I have written about this particular habit of mine and its effect on Simeon before, but it was brought home for me again this past Sunday afternoon. We were watching the KU and North Carolina basketball game the other day and I confess I get a little ramped up with my “couch coaching” duties during the games.
Usually Simeon just leaves the room when we turn on a game because he has become conditioned to the sound of the crowd and the commentators and knows things are going to get a little exciting. I suppose when I get caught up in the game coaching from afar Simeon thinks my frustration is directed at him and he usually just leaves the room as soon as we turn on a game.
This last Sunday he chose to stay in the living room with us as we watched the game. The first time I got a little excited rather than leaving the room he rather timidly crawled up into TruDees lap, becoming our sixty-five pound lap dog. He really did look rather sadly pathetic curled up in TruDee’s lap with his soulful eyes and ears laid flat on his head, at least when I could see them, mostly he sat on her lap looking in the opposite direction, giving me the cold shoulder I suppose.
It is interesting how fear can condition us to particular responses. That is what I see in Simeon’s posture when he does this. Whether the source of his response is directed at him or not, he does not care for it and choses either to remove himself from the situation or find shelter and comfort in the arms of someone other than me. I suppose I should be glad he does not respond violently toward me when I get caught up in the game. Fear can elicit all kinds of responses including violence of word and deed.
It is fear I believe I see so often in our own society and culture. It has become really difficult for me to watch, read, or listen to the news, it is fraught with fear. Fear of difference, change, fear of relinquishing control, fear of the other; economy, loss, fear of others based on color of skin, sexual orientation, religion, gender, age, economic class, terrorism, and the list could go on and on.

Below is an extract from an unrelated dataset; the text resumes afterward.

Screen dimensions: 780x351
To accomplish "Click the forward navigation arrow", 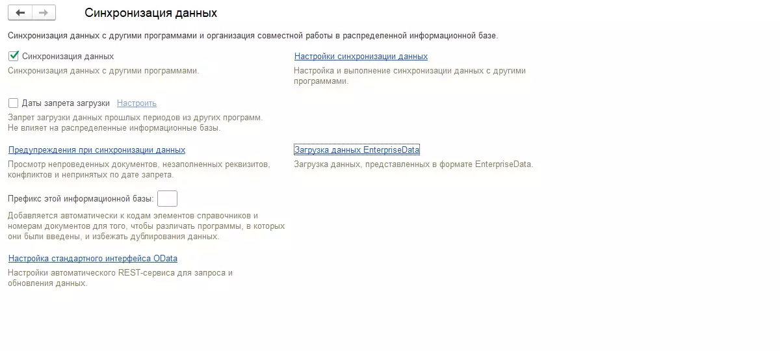I will pyautogui.click(x=44, y=13).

This fear ignites and fuels violence of word in response to such issues. I hear it in our politics, our church conversations, family struggles, personal beliefs, and that seemingly insatiable need to be right and that need to be right at the other’s expense. I see it in violence against others whether verbal or physical, doing damage and harm not only to the body but the soul.
I also see the fear that limits and silences voices that would and should speak out for justice, voices that should empower others to speak, but rather than speak, fear keeps our words on the wrong side of our lips. I am ever reminded of the words from Dr. Martin Luther King Jr. “In the End, we will remember not the words of our enemies, but the silence of our friends.” I share this frustration not as one who always speaks out, but out of my own struggle of heart that knows too many times I have been silent on issues and topics that matter deeply to my journey of life and faith and to the health and wellbeing of my community of faith, my community at large, and the world around me.
I struggle within myself to not to let fear win, and with the help of the Spirit and my community of faith I pray it will not. As a person of faith fear should never be my guiding principle but rather love. Fear has a powerful history and hold on humankind and there is only one force to overcome it; and that, I believe, is Love.
In our current society and culture I will not fear to speak for the right of a woman to make her own health care choices including but not limited to contraceptives and abortion with the support of medical, family, and faith communities. I will not fear to speak for the right of my gay, lesbian, bi, and transgendered brothers and sisters for full access with regards to civil rights, including but not limited to legal decisions, same gender marriage, and full inclusion in the life of the church. I will not fear to speak for compassion and inclusion regarding the needs and rights of immigrants in our midst whether they are here legally or not. I will not fear to name racism in our community and in our nation for it is still a powerful undercurrent that is far from resolved. I will not fear to speak for the rights of my brothers and sisters of other faith traditions, Muslim, Hindu, Buddhist, Jewish, and all those who practice a faith of compassion and grace to be and practice in our community and country. I will not fear to support a separation of church and state regarding our local, state, and national governmental systems. I will not fear.
I believe it is time for all of us to refuse the conditioning of fear upon our lives and faith. I believe it is time to be conditioned in a posture and response of love for all; until that day Love is the Rule and not the exception. It is time to unclench our fists of fear and open our hands in love and grace. I pray I will be a better practitioner of that for which I long and pray we all might consider such grace and openness of compassion, understanding, and love.